Edukacja była też jednym z celów Komisji Europejskiej, gdy rozpoczynała prace nad dyrektywą w sprawie sprawozdawczości w zakresie zrównoważonego rozwoju (CSRD – Corporate Sustainability Reporting Directive), która już w tym roku zaczyna obowiązywać pierwsze przedsiębiorstwa. Dyrektywa ma zastosowanie do około 50 tys. spółek notowanych na giełdzie w UE lub prowadzących w Unii znaczącą działalność. Zgodnie z dyrektywą spółki będą musiały raportować dane ESG zgodnie z Europejskimi Standardami Raportowania Zrównoważonego Rozwoju (ESRS), co ma umożliwić stworzenie przejrzystego i porównywalnego systemu raportowania działań firm dotyczących kwestii środowiskowych, społecznych oraz ładu korporacyjnego, z uwzględnieniem zmian klimatu, bioróżnorodności oraz praw człowieka.

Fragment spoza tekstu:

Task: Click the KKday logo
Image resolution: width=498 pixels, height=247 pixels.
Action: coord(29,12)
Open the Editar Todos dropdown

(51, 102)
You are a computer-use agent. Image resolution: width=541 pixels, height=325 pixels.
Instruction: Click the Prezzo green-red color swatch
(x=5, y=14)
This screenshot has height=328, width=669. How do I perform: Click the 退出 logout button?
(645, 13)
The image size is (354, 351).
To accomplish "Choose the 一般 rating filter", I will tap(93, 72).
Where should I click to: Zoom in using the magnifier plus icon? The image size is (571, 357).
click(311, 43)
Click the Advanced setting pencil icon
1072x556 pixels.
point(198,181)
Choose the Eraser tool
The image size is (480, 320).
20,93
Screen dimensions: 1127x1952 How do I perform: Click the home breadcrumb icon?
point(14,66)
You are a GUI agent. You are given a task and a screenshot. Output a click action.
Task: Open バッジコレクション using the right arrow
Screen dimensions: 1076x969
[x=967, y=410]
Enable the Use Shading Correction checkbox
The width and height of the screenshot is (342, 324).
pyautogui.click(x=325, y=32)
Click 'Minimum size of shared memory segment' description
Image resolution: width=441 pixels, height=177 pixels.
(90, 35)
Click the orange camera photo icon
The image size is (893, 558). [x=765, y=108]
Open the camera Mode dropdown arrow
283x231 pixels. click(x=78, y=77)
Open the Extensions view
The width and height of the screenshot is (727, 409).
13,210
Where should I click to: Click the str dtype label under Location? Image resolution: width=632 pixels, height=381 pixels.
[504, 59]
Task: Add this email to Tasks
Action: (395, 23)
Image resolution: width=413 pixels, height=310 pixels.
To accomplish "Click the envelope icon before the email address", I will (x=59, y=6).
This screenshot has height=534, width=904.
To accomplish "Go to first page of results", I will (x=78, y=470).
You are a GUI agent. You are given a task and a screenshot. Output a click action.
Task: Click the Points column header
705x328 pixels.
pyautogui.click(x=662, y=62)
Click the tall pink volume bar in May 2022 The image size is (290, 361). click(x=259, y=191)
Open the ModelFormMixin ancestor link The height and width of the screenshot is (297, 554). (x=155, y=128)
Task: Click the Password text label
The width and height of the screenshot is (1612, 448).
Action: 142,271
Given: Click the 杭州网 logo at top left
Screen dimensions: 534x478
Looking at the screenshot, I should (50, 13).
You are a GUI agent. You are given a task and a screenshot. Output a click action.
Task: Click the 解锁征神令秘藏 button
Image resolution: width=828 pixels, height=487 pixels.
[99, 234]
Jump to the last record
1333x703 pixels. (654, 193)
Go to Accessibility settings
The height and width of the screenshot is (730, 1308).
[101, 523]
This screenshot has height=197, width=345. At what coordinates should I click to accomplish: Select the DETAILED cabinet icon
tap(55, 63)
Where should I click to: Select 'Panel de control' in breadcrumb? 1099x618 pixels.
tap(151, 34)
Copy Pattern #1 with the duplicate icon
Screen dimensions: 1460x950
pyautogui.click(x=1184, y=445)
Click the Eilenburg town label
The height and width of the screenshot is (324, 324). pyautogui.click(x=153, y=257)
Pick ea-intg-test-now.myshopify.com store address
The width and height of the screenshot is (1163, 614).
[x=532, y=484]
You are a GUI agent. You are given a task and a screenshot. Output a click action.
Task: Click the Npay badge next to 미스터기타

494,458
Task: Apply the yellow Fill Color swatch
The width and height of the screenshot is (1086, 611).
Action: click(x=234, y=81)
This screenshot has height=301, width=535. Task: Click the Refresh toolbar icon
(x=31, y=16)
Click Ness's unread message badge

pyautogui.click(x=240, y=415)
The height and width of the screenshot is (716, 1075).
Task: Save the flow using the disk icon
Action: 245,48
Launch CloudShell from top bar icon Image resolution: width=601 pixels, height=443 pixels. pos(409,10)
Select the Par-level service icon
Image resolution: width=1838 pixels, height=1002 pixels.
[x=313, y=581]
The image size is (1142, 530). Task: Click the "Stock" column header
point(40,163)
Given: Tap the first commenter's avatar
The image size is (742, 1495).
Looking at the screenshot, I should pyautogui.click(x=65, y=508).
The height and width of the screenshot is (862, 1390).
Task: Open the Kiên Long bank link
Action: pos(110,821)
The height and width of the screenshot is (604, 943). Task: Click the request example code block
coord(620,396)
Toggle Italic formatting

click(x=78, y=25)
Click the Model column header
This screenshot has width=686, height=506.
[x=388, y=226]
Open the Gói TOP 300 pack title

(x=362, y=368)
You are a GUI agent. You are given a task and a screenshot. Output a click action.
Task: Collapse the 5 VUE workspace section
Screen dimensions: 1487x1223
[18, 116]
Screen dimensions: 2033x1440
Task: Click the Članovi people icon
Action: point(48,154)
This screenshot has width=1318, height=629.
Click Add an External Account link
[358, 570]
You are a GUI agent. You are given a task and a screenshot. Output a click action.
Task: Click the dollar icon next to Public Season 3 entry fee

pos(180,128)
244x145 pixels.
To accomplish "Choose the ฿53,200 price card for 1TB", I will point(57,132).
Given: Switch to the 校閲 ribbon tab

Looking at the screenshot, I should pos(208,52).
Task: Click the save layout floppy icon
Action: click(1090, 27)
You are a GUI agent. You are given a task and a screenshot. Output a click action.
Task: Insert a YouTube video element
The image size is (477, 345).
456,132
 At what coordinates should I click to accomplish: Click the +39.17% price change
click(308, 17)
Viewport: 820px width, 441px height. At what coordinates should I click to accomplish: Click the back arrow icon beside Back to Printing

Praktyki GOZ w łańcuchach dostaw i wartości omawiali (od lewej): prof. SGH Ewelina Szczech-Pietkiewicz, kierowniczka zakładu Unii Europejskiej, Jarosław Chwastowicz, Business Services Director w Lyreco, oraz Alicja Kuczera, dyrektorka zarządzająca PLGBC Polish Green Building Council.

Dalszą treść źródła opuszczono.